Balloon payments are usually a significant portion of your car loan amount, anywhere from 10% up to 50%, which gives lenders the ability to substantially reduce the amount of your monthly repayments. Lenders will typically allow you to negotiate your balloon payment amount, which alters the percentage of the total loan amount that the balloon payment comprises.

How are balloon payments calculated?

To explain the basics of the calculation of balloon payments, we will use the following scenario.

Let’s say you buy a new car and borrow $40,000 from a lender at a rate of 7.5% interest over four years with a $10,000 (25%) balloon payment on your loan.
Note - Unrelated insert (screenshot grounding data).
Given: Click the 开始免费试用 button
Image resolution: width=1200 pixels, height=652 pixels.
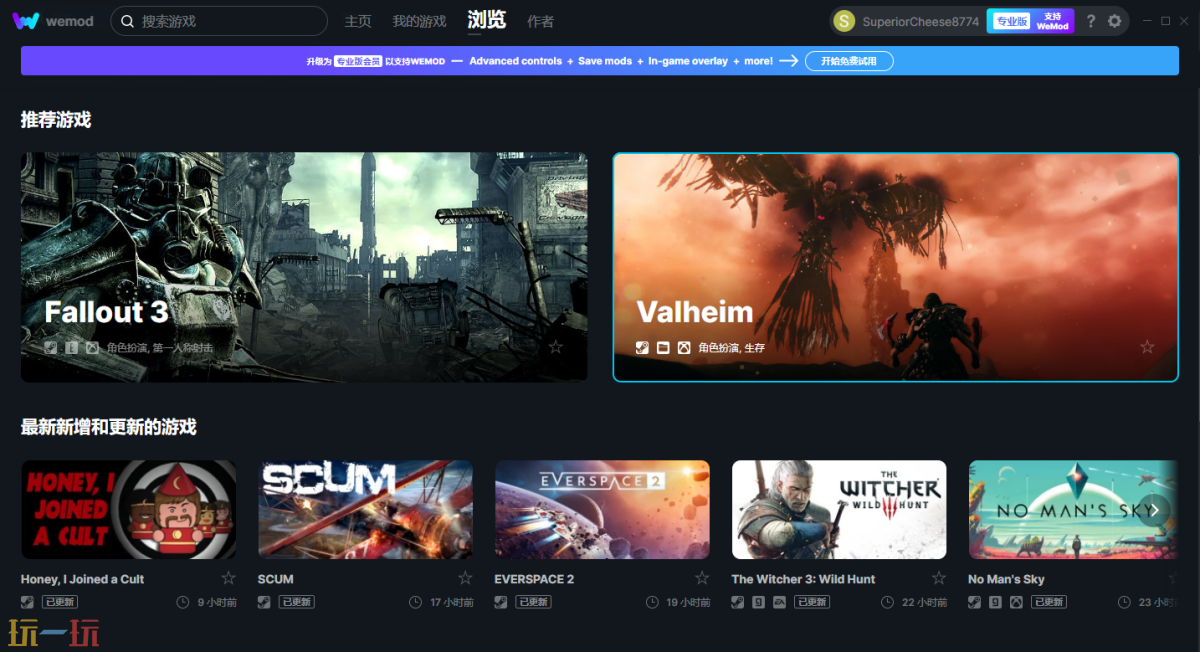Looking at the screenshot, I should [849, 61].

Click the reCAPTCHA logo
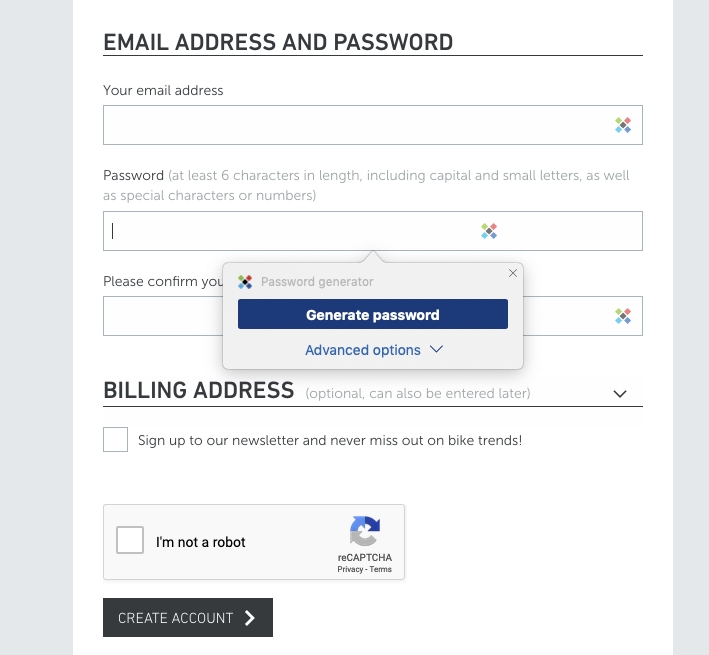365,531
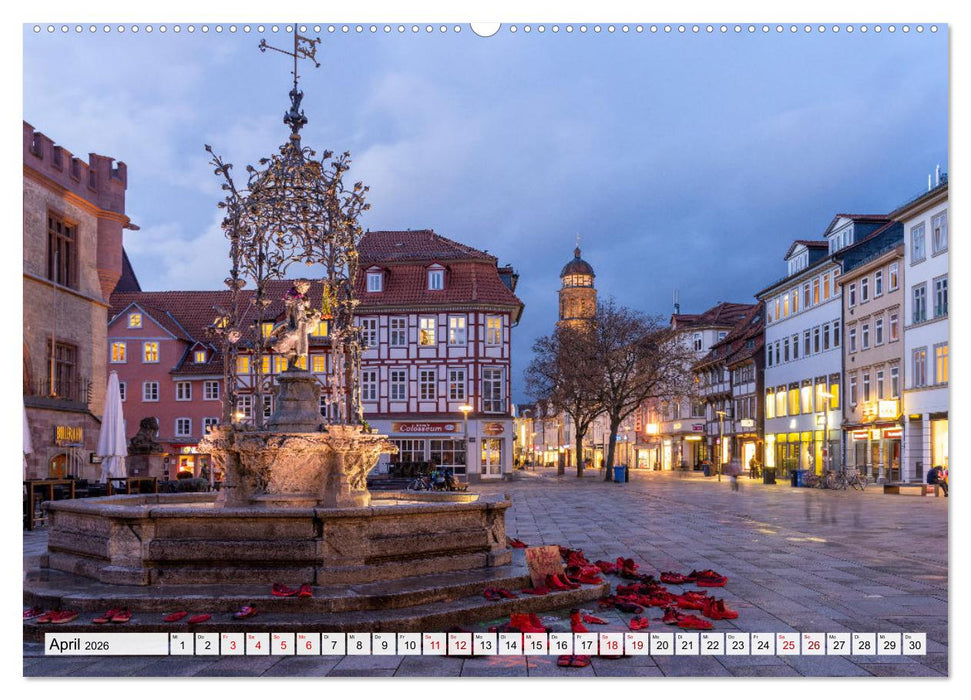The image size is (971, 700).
Task: Select the April 2026 month label
Action: point(80,644)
You make loan repayments every week after receiving your pay:

  Balloon payment of $10,000 (25%) No balloon payment
Weekly repayments $196.97 $241.79
Total repayment after 4 years (Repayments + Balloon) $47,746 $46,328
Interest costs $7,746 $6,328
Cost difference + $7,746 + $6,328

From the above scenario, you can see weekly repayments will be lower with a balloon payment loan.

Although this may be the case, at the end of the four-year term you will still owe the lender the agreed upon balloon payment - in this case $10,000.

What happens when the balloon payment is due?

There are quite a few options available once it comes time to pay your agreed upon balloon payment, including:

  • If you're keeping your car - If it's too hard to say goodbye and you want to keep the vehicle, you can pay the balloon payment, finalise the loan and keep your car. It can either be paid in cash, or, subject to approval, you may be able to refinance the payment into another loan.

  • If you're after a new car - If you want to change to a new set of wheels, you can sell your current vehicle and use the sale proceeds to pay back the balloon payment and finalise your loan. You can then purchase a replacement vehicle, and apply for a new loan to fund the purchase of the replacement vehicle.

Benefits of balloon payments

The most significant benefit of balloon payment car loans, is that you’ll pay less on your monthly car loan repayments over the life of the loan.

For everyday Aussies, this can provide increased affordability, without the need to spend a significant portion of cash through an upfront purchase.

Disadvantages of balloon payments

Balloon payment car loans can often make your loan costlier in the long-run. This is because it is designed to blow up like a balloon, increasing the amount of interest you pay over the course of the loan. 

Trading off lower weekly repayments for higher interest, means that while you may pay smaller amounts, interest will be charged on a larger amount of money. The same principle applies if the balloon car loan repayments are made fortnightly or monthly.

What should you consider?

When it comes to balloon payment car loans, you should always consider the type of car you intend to purchase, your individual finances including the balloon payment amount you feel most comfortable making at the end of the loan period and whether that loan should be a fixed or variable rate.

FAQs

What happens if I cannot make the balloon payment?

If circumstances change and you cannot make the balloon payment, refinancing allows you to deal with the balloon repayment and keep your car. Through refinancing, you can pay off your balloon or residual payment over a period of time, rather than in one lump sum.

Are balloon payment car loans a good idea?

Every person and their finances are unique, so what is right for your friends, colleagues and even family members, may not be right for you.

Having a balloon on your car loan will at the end of the day not save you money overall, because you will have to pay a higher amount of interest across the life of the loan. Where the benefit lies that makes balloon payment car loans a good idea, is that they provide greater flexibility with lower monthly repayments.

Can I pay off my balloon payment early?

If you wanted to pay off your car loan sooner using a balloon payment, you could opt for a shorter loan term. 

Extra repayments may be the best alternative to paying off your car loan early, with options ranging from increasing the number of monthly repayments to making a lump sum payment whenever you see fit.

It’s important to note some lenders won’t let you make extra repayments, while others have a minimum or maximum extra repayment you can make over a period of time.